A expulsão (rapidamente convertida em conversão forçada para grande parte da comunidade) destruiu uma das infra-estruturas culturais e económicas mais sofisticadas do reino. Centenas de famílias judaicas foram obrigadas a converter-se ao cristianismo (originando a comunidade dos cristãos-novos, que viria a ser perseguida pela Inquisição durante os três séculos seguintes). Outros milhares emigraram para o norte de África, Império Otomano, Países Baixos, Itália.

Com eles foram-se as oficinas tipográficas judaicas. Tipógrafos como Gacon e Eliezer Toledano (outro impressor judeu importante em Lisboa, ativo entre 1489 e 1495) ou desapareceram dos registos, ou tiveram de continuar a sua arte longe de Portugal. Toda uma tradição de impressão hebraica em território português foi extinta numa década.

Onde se pode ver hoje

Os exemplares conhecidos do Pentateuco de Faro estão dispersos. Sabe-se que existem cópias na Biblioteca Bodleian de Oxford e no Jewish Theological Seminary de Nova Iorque. Em Portugal, a Biblioteca Nacional de Portugal tem exemplares de outros incunábulos hebraicos da mesma época, mas o Pentateuco de Faro é uma raridade absoluta.
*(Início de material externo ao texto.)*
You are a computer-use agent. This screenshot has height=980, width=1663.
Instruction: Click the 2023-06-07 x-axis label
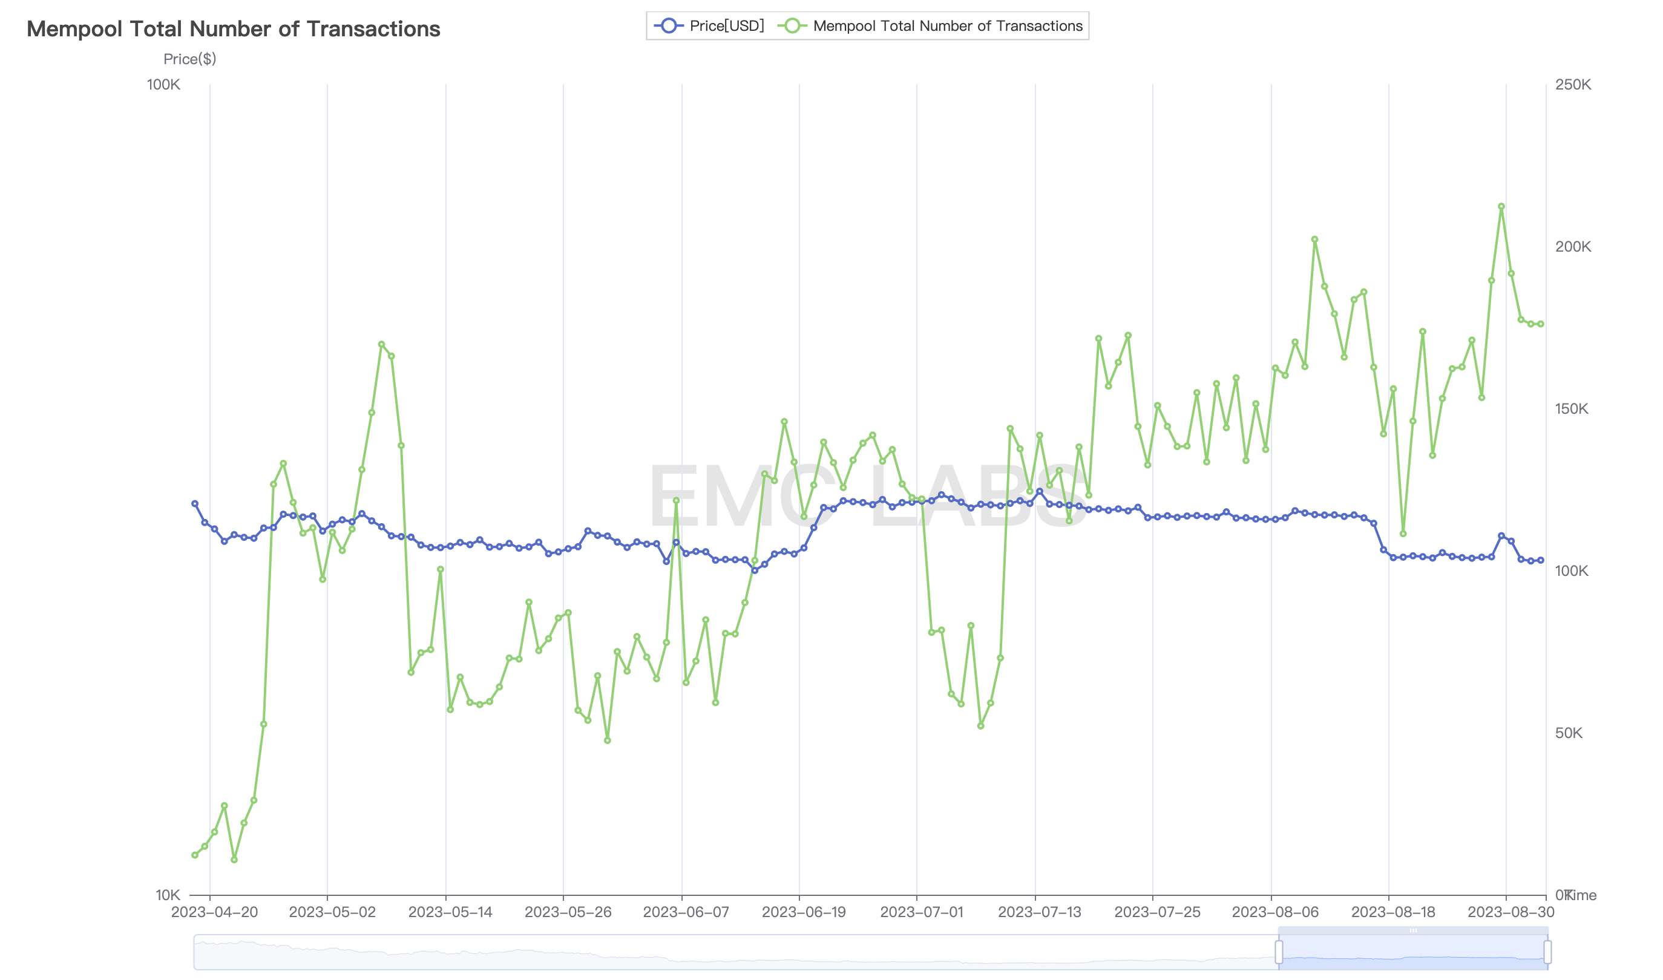[x=686, y=912]
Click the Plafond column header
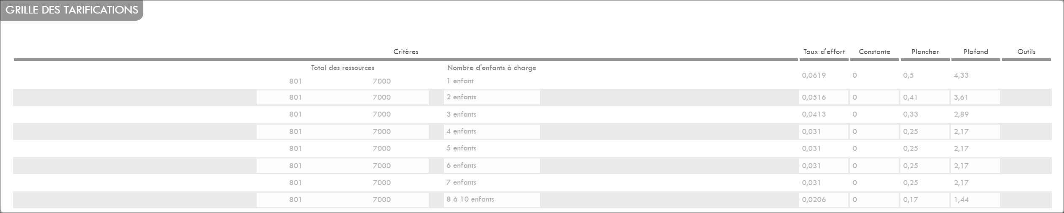Screen dimensions: 1064x213 click(975, 52)
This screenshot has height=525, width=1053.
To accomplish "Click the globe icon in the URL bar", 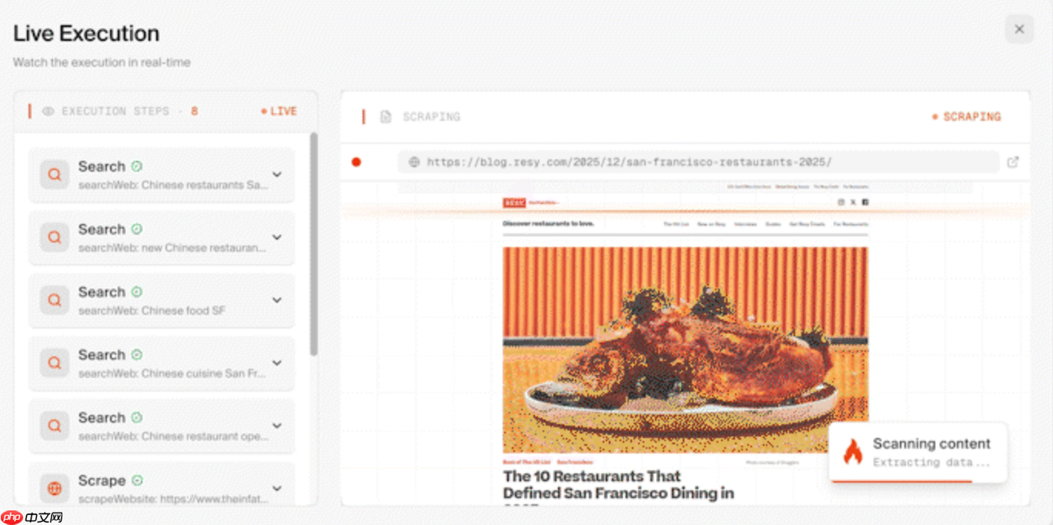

Para quem visita Faro, vale a pena ir à zona da antiga Cerca da Vila (a parte amuralhada da cidade) e à Igreja de São Pedro. Não há marcador ou museu dedicado a este episódio fundamental da história da impressão portuguesa — uma lacuna que merecia ser corrigida.

O que isto nos diz

A história do Pentateuco de Faro é, em primeiro lugar, uma história de abertura cultural num mundo em transformação. A imprensa chegou a Portugal não pelas vias oficiais, mas através de uma comunidade que combinava saber técnico, redes internacionais e ambição cultural.

Em segundo lugar, é uma história sobre o custo da intolerância. A comunidade que produziu o primeiro livro em território português foi, menos de uma década depois, expulsa ou forçada a converter-se. Portugal perdeu, num único decreto, parte significativa da sua infra-estrutura cultural, científica e económica — e demoraria séculos a recuperar.

Em terceiro lugar, é um lembrete de que a história que aprendemos na escola raramente é a história completa. Quantos portugueses sabem que o primeiro livro impresso em Portugal foi em hebraico? Que foi em Faro? Que precedeu em dois anos qualquer livro em português?

A história da imprensa portuguesa começou com Samuel Gacon, há 539 anos. É uma história que merece ser contada — e celebrada.